Kaleidoscopic lines burst in Peter’s head like tangled stairways in a Piranesi labyrinth. Indescribable arcs separated themselves from the flood of music and struck off on lives of their own. Those independent lines in turn formed—in the surprise intervals they struck when gliding over each other—further unheard melodies, airs folded perpendicularly inside other airs, or buried like cryptic crossword hints that hid the keys to their decoding inside another would-be clue. The weave staggered
him—a two-minute proof of time’s divine design.
Who’s playing?
he shouted, with an urgency that sent the group into hysterics.
He was disappointed to learn that it was Gould.
I always hear all the counterpoint, with Gould
.
Try me with Richter.
The secret weaving was still there, even in Richter’s pedaled blur.
Six more hash excursions with much careful note-taking ended in disillusionment. Pot was a private aha. All the glories were sealed in the locked room of the smoker’s brain, and turned to a joke when he sobered. Els was after something more solid, a priori, shared—durable wonder raining down on whole roomfuls of listeners at once.
Then a summer night, a gram and a half of
P. cubensis
,
and Els found himself swimming upright, propelled by thought through a field filled with what announced itself as filaments of pure life stretching out much farther and deeper than the mere world. The stars spoke in patterns of brilliance so obvious he’d forever overlooked them. The field was pure music,
Jupiter
unbound, one of an endless, renovating series of
theres
that the brain might live in, were it not shaped so mercilessly for here.
Music has killed more people than
Serratia
ever did.
Babbitt asked the question to the country’s face:
Who Cares if You Listen?
His manifesto made the rounds, drawing more readers than his music had listeners.
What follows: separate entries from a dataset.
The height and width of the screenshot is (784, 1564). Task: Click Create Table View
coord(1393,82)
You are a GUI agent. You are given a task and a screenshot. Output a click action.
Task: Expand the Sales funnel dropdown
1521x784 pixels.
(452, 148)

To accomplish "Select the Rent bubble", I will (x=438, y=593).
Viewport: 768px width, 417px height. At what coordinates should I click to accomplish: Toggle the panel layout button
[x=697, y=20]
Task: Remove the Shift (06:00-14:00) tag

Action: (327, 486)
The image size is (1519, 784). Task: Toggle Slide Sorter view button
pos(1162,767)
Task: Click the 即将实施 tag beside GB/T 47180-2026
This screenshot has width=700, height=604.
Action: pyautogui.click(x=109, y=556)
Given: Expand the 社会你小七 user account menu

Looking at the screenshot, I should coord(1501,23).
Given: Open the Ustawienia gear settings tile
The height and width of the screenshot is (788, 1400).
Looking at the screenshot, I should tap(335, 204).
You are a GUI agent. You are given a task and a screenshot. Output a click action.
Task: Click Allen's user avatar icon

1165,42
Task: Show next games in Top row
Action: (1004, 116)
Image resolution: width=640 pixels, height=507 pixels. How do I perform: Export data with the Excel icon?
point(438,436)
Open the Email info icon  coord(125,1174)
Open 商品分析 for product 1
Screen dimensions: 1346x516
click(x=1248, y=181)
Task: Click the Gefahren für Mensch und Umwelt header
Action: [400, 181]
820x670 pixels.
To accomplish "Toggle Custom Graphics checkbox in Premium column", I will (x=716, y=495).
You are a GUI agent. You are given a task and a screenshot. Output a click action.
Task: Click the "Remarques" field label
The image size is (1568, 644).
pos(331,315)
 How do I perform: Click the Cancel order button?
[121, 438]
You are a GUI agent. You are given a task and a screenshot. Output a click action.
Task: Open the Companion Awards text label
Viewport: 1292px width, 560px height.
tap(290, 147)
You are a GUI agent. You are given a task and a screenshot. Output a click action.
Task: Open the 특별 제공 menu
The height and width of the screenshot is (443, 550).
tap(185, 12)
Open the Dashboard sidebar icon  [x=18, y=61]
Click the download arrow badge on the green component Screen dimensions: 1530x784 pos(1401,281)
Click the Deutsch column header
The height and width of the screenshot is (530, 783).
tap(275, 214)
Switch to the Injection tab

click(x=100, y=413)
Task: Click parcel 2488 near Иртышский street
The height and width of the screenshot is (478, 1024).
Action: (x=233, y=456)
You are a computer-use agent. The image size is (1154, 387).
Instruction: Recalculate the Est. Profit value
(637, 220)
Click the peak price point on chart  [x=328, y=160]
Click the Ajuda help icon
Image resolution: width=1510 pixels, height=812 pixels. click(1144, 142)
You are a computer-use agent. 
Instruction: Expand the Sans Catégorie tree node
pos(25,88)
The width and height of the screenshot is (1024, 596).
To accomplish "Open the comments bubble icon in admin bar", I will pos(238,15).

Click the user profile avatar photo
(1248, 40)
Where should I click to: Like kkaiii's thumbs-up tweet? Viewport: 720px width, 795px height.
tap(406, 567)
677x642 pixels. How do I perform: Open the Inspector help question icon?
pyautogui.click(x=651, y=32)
Music knew things. It had its expanding toolkit, no less than chemistry. If you wanted to go deep, to make the full journey, you had to study the language.
The great mystery of those days was how many people still thought the journey worth the effort. Audiences sat for hours in somber black-box theaters to listen to a rash of abstruse blips and bleeps. Even downstate Illinois crawled with people—bright, energetic, hip, inventive explorers in loud stripes and madras and sideburns the shape of Idaho—people on the verge of a newfound America of sound.
In the middle of this efflorescence, the Imp Saint came to town. He walked into that wasteland of corn like the Apostle Paul wandering into the boonies of Lystra. A chance toss of the I Ching led Els to John Cage. Yet chance was just an order that you hadn’t yet perceived. The Imp Saint himself had written as much: every item in existence was linked to every other.